→ **Problem to work on**:
Look through the data below and extract, unchanged, the lines from the one that contains "638x409 pixels." to the one that contains "You are a computer-use agent. This", both included.

Dataset entries
= = = = =
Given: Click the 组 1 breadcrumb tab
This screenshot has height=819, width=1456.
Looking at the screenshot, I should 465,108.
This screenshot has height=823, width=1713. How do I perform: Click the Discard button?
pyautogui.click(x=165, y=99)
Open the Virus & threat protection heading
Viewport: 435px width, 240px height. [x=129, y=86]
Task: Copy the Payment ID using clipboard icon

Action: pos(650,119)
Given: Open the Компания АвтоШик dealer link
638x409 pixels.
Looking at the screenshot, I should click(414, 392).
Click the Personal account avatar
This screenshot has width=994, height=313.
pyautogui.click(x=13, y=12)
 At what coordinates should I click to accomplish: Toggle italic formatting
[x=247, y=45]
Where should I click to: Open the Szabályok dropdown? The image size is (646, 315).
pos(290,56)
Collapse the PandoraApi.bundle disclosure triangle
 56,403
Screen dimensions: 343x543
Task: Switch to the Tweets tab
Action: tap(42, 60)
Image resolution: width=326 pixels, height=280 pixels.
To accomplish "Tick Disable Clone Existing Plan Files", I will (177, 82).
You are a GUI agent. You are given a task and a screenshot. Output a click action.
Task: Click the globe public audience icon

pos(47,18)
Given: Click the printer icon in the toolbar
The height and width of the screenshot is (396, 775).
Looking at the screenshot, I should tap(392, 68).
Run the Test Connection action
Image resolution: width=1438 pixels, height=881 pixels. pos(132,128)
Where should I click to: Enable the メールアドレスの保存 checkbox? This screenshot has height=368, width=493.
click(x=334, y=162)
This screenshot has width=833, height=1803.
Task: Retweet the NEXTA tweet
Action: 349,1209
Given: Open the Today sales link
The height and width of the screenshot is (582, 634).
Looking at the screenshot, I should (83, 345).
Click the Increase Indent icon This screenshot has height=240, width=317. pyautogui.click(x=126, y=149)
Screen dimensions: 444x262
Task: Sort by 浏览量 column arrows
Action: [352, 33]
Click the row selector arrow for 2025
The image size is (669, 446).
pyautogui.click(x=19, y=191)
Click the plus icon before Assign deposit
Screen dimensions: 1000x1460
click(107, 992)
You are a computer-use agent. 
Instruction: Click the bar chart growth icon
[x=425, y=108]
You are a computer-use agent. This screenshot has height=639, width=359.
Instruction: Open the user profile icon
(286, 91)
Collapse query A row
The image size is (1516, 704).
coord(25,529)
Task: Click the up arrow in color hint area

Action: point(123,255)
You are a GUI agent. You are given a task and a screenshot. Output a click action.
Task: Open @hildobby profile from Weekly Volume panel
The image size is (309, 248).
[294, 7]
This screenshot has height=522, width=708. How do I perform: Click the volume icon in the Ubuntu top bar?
= = = = =
→ **Answer box**:
638x409 pixels.
Looking at the screenshot, I should click(414, 392).
Click the Personal account avatar
This screenshot has width=994, height=313.
pyautogui.click(x=13, y=12)
 At what coordinates should I click to accomplish: Toggle italic formatting
[x=247, y=45]
Where should I click to: Open the Szabályok dropdown? The image size is (646, 315).
pos(290,56)
Collapse the PandoraApi.bundle disclosure triangle
 56,403
Screen dimensions: 343x543
Task: Switch to the Tweets tab
Action: tap(42, 60)
Image resolution: width=326 pixels, height=280 pixels.
To accomplish "Tick Disable Clone Existing Plan Files", I will (177, 82).
You are a GUI agent. You are given a task and a screenshot. Output a click action.
Task: Click the globe public audience icon

pos(47,18)
Given: Click the printer icon in the toolbar
The height and width of the screenshot is (396, 775).
Looking at the screenshot, I should tap(392, 68).
Run the Test Connection action
Image resolution: width=1438 pixels, height=881 pixels. pos(132,128)
Where should I click to: Enable the メールアドレスの保存 checkbox? This screenshot has height=368, width=493.
click(x=334, y=162)
This screenshot has width=833, height=1803.
Task: Retweet the NEXTA tweet
Action: 349,1209
Given: Open the Today sales link
The height and width of the screenshot is (582, 634).
Looking at the screenshot, I should (83, 345).
Click the Increase Indent icon This screenshot has height=240, width=317. pyautogui.click(x=126, y=149)
Screen dimensions: 444x262
Task: Sort by 浏览量 column arrows
Action: [352, 33]
Click the row selector arrow for 2025
The image size is (669, 446).
pyautogui.click(x=19, y=191)
Click the plus icon before Assign deposit
Screen dimensions: 1000x1460
click(107, 992)
You are a computer-use agent. 
Instruction: Click the bar chart growth icon
[x=425, y=108]
You are a computer-use agent. This screenshot has height=639, width=359.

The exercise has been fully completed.